Man kann in dieser Geschichte nicht puzzeln. Und ich kann nicht mit
dem Gedanken leben nie zu wissen, was da passiert ist. Ich kann mir das nicht
vorstellen. Und auch nicht ertragen, die letzten acht Monate waren ein
Alptraum. Aber der Versuch der Befreiung aus der Handlungsunfähigkeit bringt
eben auch nichts.
Natürlich kann ich nachvollziehen, dass niemand mehr in dieser
Geschichte herum rühren mag, weil sie auch einfach tragisch ist. Aber ich tue
doch niemandem etwas. Ich werfe niemandem etwas vor. (Kann ich auch schlecht,
wenn ich mich dafür schuldig fühle, was passiert ist). Aber kann bitte auch
einfach mal jemand an mich denken? Kann ich nicht ein Mal statt „ich will oder
kann dazu nichts sagen“, ein bisschen Menschlichkeit erfahren? Und die
Ergotherapeutin dort hat doch keine Schweigepflicht.
Kann nicht einfach mal jemand bedenken, dass meine Gedanken seit acht
Monaten nur enge Kreise um dieses Thema ziehen? Manchmal habe ich das Gefühl,
mehr Menschen als es zugeben wollen denken sich: „Wenn die mit so jemandem
befreundet ist, hat sie Pech gehabt; ich werde mir sicher nicht die Füße nass
machen.“
Ich weiß es nicht. Wie lange soll ich dieses Leben noch führen? Tagsüber jongliere ich die Notaufnahme und nachts mache ich mir Gedanken um das, was vom Leben noch übrig geblieben ist. Und das ist alles hochgradig sinnlos, wenn es keine Zukunft geben kann.

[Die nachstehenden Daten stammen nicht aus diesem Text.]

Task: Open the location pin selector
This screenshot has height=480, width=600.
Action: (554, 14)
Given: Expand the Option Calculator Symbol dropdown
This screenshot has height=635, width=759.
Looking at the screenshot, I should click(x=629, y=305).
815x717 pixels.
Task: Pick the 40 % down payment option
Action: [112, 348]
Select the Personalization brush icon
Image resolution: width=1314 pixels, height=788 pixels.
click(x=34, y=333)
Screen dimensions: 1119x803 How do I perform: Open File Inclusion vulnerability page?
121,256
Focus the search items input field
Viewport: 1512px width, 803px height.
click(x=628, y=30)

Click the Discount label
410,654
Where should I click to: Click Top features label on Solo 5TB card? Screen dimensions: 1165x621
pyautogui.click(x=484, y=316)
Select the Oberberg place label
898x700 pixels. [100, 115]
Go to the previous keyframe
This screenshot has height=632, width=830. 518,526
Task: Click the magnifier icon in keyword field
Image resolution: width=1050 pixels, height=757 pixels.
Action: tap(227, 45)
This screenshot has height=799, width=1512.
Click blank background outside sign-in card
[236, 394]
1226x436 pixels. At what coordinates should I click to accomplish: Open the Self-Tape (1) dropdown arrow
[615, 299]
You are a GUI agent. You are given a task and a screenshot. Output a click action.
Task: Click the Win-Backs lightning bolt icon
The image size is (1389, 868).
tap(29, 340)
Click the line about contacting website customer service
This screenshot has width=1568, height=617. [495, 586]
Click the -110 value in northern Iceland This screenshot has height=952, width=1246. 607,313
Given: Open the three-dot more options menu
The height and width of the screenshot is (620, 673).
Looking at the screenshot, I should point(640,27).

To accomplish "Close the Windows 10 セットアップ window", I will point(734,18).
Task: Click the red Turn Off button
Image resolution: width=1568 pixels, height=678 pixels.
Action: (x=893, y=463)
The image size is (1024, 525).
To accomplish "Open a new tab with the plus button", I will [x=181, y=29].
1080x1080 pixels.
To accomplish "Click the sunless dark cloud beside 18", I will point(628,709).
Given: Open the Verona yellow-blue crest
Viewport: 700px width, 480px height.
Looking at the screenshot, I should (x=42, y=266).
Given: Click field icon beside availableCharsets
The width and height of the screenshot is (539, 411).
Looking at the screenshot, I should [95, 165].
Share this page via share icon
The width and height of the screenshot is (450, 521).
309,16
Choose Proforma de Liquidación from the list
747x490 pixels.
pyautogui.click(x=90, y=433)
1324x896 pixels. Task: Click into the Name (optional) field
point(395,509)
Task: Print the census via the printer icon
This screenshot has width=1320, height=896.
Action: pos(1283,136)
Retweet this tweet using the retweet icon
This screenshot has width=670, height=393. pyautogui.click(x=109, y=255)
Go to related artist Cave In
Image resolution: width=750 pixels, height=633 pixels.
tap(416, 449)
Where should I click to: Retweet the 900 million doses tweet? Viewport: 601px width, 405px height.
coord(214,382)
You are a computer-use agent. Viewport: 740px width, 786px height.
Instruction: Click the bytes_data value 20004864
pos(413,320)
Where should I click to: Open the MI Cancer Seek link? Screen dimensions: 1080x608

Und – nur so nebenbei bemerkt – die Psychiatrie dort ist natürlich im
Prinzip auch Geschichte. Jetzt, wo ich die Zusammenhänge dort erläutert habe,
würden die mich ohnehin im Leben nicht mehr behandeln und ich glaube, für mich
wäre das auch ein bisschen unerträglich.
Und dieser Ort war eben auch mal „Ersatzheimat“. Als es gerade keinen
Ort mehr gab, wo ich hin konnte. Da hängt auch emotional viel dran. Es gibt
tatsächlich keine Backups mehr. Der Herr Kliniktherapeut behauptete vor langer
Zeit mal, dass ich ja immer wüsste, wo ich hinkönnte im Notfall. Das ist lange
her und heute jenseits der Realität. Ich weiß nicht mehr wohin, wenn ich nicht mehr kann.